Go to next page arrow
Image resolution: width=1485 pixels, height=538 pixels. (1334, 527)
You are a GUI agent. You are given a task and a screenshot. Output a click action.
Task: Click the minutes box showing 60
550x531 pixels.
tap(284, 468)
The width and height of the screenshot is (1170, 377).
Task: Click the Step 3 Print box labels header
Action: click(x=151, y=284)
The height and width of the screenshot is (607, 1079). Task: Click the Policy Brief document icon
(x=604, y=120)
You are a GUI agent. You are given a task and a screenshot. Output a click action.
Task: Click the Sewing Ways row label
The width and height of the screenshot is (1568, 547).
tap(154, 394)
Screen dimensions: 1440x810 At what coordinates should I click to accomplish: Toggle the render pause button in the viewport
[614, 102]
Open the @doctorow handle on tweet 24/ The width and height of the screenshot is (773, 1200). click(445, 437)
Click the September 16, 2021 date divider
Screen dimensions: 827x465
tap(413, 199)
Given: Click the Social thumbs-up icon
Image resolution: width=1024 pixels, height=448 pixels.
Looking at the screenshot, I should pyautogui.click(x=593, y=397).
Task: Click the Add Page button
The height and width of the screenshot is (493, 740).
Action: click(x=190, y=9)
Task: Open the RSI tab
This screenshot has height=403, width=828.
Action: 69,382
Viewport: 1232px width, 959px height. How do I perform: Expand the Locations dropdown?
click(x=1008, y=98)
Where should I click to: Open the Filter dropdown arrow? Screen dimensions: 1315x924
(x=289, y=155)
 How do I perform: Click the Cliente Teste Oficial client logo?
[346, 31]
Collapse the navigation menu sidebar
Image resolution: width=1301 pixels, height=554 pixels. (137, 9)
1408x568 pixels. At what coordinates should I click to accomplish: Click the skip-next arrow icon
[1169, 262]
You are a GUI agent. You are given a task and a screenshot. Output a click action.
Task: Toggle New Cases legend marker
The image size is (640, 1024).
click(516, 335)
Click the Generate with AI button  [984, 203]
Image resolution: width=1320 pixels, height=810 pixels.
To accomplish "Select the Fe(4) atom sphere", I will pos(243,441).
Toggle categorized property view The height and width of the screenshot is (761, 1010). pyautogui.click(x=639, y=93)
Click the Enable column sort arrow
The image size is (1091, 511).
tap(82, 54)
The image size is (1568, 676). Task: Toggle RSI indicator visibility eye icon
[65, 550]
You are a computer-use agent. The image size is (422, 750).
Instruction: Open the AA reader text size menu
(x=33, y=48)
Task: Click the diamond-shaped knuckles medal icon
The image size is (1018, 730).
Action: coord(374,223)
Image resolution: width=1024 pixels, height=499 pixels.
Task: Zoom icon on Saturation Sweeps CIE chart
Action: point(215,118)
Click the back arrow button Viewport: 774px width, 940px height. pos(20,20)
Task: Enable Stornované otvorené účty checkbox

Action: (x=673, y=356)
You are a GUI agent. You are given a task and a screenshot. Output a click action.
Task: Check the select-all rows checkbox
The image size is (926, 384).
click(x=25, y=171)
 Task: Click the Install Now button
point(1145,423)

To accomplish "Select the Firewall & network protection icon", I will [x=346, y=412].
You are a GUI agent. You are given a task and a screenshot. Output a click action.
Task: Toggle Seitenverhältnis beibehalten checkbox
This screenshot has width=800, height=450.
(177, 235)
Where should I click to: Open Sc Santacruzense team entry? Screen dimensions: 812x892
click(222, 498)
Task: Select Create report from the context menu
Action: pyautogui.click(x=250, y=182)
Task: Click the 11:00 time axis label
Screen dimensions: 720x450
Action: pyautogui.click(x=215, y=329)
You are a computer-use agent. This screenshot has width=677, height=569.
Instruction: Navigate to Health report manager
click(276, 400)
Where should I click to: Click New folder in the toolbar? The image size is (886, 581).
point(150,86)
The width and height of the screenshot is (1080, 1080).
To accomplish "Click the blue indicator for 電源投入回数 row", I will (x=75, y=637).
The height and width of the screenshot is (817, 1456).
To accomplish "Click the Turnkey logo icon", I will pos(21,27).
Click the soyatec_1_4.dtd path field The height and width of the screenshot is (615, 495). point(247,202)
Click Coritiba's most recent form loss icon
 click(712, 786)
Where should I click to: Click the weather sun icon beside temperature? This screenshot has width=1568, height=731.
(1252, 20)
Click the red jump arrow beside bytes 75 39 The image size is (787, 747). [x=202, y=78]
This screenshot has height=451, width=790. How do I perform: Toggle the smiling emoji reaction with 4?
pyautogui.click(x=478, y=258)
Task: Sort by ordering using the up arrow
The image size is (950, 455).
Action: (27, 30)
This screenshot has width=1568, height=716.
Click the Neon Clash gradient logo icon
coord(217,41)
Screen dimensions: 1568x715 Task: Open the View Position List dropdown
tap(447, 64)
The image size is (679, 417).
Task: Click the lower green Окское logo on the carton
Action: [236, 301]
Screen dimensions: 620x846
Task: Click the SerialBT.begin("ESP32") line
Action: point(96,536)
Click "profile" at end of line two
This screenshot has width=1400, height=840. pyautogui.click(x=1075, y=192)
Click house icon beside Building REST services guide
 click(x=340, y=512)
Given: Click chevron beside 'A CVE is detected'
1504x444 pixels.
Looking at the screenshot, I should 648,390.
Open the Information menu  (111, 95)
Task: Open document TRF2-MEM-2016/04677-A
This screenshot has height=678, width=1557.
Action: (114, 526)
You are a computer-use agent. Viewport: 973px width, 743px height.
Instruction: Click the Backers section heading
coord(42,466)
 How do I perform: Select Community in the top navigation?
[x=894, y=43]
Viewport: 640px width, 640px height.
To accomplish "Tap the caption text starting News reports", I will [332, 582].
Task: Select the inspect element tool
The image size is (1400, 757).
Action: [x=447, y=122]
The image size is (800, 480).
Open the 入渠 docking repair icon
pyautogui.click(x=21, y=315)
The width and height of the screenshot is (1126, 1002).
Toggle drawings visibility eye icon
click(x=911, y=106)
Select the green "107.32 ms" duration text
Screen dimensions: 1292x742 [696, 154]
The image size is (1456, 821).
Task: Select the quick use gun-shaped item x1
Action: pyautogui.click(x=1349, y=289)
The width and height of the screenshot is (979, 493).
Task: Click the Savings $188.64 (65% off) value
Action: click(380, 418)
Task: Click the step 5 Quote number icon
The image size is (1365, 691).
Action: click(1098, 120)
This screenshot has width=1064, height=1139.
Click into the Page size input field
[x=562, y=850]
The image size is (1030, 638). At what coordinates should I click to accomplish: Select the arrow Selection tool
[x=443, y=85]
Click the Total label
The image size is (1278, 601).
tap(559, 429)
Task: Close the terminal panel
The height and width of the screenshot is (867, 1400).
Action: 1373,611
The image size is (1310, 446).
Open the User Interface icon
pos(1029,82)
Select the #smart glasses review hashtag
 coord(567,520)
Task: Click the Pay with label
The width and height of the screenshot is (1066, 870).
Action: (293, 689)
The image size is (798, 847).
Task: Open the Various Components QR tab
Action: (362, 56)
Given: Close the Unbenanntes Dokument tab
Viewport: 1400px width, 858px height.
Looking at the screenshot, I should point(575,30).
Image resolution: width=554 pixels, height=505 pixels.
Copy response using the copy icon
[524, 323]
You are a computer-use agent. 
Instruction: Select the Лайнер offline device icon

## [Task requirements]
Check each line above for the string "Close" and return those that contain it.

## [Output of the task]
Task: Close the terminal panel
Given: Close the Unbenanntes Dokument tab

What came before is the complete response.